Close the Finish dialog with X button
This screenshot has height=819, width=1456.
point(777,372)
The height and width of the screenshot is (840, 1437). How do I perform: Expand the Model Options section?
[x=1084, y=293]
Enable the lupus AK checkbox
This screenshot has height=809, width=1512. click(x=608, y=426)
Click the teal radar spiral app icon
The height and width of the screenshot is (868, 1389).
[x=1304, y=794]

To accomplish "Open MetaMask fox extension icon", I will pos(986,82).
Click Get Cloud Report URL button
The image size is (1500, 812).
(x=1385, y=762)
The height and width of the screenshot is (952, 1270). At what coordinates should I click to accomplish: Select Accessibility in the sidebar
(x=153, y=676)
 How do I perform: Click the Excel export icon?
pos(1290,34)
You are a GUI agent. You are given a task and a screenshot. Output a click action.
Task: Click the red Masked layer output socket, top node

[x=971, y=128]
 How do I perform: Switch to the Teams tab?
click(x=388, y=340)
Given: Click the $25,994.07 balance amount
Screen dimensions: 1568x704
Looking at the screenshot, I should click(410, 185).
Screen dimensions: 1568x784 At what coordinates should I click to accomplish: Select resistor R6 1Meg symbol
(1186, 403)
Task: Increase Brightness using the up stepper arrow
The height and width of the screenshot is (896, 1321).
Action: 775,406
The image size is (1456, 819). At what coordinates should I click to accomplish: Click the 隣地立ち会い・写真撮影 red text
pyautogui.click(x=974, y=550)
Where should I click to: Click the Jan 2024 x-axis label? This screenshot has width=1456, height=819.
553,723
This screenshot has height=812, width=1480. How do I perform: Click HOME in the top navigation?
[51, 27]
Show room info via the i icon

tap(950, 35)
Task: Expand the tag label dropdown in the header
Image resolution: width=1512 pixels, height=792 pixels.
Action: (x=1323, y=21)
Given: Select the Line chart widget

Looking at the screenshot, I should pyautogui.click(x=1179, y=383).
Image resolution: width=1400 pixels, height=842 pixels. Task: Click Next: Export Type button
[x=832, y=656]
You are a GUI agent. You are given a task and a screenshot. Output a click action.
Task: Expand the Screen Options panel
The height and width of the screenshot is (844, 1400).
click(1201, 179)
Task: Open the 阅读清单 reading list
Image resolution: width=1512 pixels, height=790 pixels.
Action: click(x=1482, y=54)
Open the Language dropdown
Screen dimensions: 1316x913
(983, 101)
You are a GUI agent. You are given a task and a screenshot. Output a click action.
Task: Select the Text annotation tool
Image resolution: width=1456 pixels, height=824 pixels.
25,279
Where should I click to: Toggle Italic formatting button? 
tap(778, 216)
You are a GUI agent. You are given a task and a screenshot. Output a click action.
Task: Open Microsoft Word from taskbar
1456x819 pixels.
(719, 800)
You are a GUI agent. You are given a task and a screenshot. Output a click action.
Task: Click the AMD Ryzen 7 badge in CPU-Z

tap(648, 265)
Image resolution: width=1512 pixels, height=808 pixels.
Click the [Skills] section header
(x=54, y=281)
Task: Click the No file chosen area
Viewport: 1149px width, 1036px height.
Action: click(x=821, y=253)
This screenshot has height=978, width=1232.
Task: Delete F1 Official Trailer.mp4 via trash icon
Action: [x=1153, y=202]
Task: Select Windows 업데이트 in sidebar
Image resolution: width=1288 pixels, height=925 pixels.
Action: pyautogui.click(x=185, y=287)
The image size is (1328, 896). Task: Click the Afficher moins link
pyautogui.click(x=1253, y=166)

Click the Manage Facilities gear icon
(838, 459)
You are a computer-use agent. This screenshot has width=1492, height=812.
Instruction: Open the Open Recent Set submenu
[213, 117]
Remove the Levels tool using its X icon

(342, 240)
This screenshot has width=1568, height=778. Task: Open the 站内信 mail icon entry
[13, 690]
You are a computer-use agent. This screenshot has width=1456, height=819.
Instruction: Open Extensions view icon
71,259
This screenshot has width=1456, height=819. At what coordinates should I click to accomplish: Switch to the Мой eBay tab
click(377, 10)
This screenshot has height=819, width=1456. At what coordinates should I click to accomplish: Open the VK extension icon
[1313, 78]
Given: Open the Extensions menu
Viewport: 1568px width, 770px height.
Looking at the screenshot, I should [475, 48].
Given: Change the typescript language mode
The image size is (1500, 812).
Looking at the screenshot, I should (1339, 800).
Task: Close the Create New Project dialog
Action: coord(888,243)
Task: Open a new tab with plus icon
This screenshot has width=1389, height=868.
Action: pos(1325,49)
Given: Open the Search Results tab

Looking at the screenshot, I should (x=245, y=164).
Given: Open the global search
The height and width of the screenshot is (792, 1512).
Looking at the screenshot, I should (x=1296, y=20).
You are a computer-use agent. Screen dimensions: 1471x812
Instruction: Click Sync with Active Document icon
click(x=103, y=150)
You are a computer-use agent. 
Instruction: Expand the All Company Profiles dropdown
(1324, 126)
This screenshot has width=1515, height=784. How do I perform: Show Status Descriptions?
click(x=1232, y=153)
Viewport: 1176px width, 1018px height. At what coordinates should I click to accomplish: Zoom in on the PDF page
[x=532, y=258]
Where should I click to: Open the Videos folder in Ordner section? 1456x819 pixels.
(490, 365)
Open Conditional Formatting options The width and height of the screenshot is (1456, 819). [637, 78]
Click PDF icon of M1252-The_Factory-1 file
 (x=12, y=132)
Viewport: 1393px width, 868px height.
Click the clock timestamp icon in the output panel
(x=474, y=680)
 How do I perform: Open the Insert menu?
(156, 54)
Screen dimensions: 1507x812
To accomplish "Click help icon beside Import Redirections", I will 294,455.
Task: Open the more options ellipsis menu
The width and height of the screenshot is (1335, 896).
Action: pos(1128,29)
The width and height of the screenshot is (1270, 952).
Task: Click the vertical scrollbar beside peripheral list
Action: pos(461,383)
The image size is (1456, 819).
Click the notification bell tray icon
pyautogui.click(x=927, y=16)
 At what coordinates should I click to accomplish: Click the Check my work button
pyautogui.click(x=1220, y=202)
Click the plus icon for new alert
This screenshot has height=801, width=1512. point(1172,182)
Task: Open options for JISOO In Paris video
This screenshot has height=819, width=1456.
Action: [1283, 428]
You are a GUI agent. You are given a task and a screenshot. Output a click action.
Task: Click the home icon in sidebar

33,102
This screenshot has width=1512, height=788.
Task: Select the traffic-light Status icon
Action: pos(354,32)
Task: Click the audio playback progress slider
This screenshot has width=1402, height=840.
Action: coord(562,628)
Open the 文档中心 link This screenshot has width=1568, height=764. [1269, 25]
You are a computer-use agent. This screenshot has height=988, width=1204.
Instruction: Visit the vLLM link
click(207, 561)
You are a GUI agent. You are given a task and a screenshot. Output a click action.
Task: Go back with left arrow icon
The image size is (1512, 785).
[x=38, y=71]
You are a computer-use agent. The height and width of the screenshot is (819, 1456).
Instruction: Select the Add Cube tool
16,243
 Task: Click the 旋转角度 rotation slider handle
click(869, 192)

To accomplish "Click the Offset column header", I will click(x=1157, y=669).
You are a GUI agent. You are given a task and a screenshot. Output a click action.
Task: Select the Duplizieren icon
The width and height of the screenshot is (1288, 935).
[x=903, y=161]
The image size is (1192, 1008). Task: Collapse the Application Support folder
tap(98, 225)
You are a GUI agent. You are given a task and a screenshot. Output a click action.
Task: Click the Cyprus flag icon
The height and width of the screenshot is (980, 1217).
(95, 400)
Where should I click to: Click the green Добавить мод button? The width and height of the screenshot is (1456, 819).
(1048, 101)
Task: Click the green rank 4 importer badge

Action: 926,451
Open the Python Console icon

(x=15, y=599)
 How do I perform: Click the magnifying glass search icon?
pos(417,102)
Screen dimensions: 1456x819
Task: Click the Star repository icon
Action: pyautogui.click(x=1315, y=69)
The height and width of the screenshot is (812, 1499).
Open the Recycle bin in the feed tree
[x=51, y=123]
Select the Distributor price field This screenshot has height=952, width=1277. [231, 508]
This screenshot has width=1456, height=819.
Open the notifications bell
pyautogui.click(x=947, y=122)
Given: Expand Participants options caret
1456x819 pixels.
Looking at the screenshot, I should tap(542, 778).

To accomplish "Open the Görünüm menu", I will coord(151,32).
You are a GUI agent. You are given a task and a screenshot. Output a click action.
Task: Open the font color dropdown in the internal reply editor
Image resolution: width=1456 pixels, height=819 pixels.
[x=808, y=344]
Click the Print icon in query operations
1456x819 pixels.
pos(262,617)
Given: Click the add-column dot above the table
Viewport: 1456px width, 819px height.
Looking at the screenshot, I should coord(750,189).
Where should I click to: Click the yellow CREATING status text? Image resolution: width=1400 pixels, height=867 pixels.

= = = = =

▸ ACTION ITEM: Looking only at the data above, say how many of its lines contain the string "column", and nothing more.

▸ RESULT BELOW: 2